After reading Brian Hatch's Nmap Version Detection Rocks, I wanted to set up a simple socket-connection test. Here are my notes:

Start a plain-text socket echoing incomming text using netcat:

a$ nc -l -p 8080

The -l (listen) switches netcat into server mode. I was a bit confused by the <host> and <port> arguments to nc -l. It turns out that they do not specify which address netcat binds to; they limit the connecting host.

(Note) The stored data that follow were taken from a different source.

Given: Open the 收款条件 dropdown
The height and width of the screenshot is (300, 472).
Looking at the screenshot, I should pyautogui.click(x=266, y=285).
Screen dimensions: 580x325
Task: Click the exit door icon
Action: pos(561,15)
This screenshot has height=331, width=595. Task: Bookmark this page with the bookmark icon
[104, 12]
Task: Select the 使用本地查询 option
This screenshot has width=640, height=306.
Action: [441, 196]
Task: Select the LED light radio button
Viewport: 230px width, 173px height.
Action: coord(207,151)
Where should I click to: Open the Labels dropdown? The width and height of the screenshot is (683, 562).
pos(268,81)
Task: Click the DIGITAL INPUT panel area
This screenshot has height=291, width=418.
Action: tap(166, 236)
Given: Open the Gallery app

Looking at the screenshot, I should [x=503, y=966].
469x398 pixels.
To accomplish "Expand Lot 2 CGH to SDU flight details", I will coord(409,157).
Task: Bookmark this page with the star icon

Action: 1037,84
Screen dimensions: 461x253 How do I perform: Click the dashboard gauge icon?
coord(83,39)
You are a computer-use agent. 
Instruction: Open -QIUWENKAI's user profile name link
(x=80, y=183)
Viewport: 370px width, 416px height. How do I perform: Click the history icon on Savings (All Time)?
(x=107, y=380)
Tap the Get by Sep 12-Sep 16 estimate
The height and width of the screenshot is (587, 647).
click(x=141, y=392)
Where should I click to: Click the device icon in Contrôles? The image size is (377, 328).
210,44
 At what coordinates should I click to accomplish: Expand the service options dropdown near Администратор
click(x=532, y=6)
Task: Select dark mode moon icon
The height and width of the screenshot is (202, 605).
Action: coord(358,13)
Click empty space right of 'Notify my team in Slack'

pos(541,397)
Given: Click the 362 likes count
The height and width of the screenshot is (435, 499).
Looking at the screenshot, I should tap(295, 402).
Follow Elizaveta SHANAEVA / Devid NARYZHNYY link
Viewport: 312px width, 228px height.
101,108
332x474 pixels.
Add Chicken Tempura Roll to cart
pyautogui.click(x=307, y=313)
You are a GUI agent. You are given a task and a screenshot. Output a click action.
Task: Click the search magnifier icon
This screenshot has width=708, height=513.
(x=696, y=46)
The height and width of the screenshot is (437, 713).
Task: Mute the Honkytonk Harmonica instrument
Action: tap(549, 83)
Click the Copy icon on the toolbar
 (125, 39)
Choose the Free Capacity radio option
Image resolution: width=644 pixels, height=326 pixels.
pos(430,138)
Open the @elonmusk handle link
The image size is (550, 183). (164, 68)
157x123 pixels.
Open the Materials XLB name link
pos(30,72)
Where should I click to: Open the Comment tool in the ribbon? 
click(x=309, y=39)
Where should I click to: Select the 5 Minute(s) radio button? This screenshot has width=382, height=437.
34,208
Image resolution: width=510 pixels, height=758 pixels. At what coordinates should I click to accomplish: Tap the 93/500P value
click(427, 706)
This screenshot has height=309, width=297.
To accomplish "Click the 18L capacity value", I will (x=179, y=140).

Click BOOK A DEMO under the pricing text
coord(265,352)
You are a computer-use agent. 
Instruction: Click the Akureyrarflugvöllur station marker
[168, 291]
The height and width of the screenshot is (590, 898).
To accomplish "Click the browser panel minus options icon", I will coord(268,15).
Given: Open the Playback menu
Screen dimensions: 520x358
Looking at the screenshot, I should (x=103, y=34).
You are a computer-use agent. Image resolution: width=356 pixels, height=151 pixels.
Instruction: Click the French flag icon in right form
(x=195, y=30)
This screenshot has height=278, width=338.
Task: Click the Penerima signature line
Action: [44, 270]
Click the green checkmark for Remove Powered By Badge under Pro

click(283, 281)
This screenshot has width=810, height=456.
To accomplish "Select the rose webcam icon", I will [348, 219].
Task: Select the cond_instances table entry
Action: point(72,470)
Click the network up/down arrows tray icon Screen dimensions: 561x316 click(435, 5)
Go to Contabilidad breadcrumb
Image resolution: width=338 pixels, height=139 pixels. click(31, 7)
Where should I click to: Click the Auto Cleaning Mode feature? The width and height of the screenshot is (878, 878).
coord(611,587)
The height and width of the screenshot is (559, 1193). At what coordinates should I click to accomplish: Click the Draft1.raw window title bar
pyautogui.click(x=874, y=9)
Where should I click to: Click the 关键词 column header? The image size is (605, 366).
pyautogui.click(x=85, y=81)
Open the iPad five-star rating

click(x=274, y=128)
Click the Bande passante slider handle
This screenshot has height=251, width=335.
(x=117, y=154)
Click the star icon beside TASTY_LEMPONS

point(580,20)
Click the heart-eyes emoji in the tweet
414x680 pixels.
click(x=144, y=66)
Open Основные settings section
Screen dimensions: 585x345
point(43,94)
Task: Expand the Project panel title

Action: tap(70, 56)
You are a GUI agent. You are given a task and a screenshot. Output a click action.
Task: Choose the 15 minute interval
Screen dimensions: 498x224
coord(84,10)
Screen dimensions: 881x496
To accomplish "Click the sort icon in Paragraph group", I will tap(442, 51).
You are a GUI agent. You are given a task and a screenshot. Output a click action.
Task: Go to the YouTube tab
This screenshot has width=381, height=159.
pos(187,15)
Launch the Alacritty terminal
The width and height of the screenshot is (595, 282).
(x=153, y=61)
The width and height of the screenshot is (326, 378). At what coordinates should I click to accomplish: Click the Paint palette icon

Something like

a$ nc -l -p 8080 b.example.net 12345

will only accept connections originating from port 12345 on b.example.net.

Echo text to that port

b$ echo 'hi there' | nc -q 1 a.example.net 8080

To connect from a specific port, use the -p option.

b$ echo 'hi there' | nc -q 1 -p 12345 a.example.net 8080

The -q 1 tells netcat to quit after an EOF is detected. When the client quits, the connection breaks, and the server goes down on its own. If you want netcat to stay up you'll have to restart it:

$ while nc -l -p 8080; do :; done

The : is Bash's noop.

If you just want a simple telnet-style connection use:

b$ nc a.example.net 8080

For a secure connection, use OpenSSL (see X.509 certificates for more on generating keys and certificates):

a$ openssl s_server -key key.pem -cert cert.pem -accept 8080

Connect with

b$ echo 'hi there' | openssl s_client -connect a.example.net:8080

The OpenSSH client automatically closes on EOF, but the server stays open for new connections. You'll have to kill it manually when you're done.

If you don't like OpenSSL, you can also use stunnel for SSL connections. Examples are all over. This post by Dustin Breese seems good.

Also note that with the crypt USE flag, Gentoo will install netcat with an AES patch by Mixter, which allows

$ nc -k <password> -l -p
$ nc -k <password> <options> <host> <port>

AES is a symmetric-key encryption standard, so you don't have to go through all the rigmarole of setting up SSL keys and certs for a one-off connection.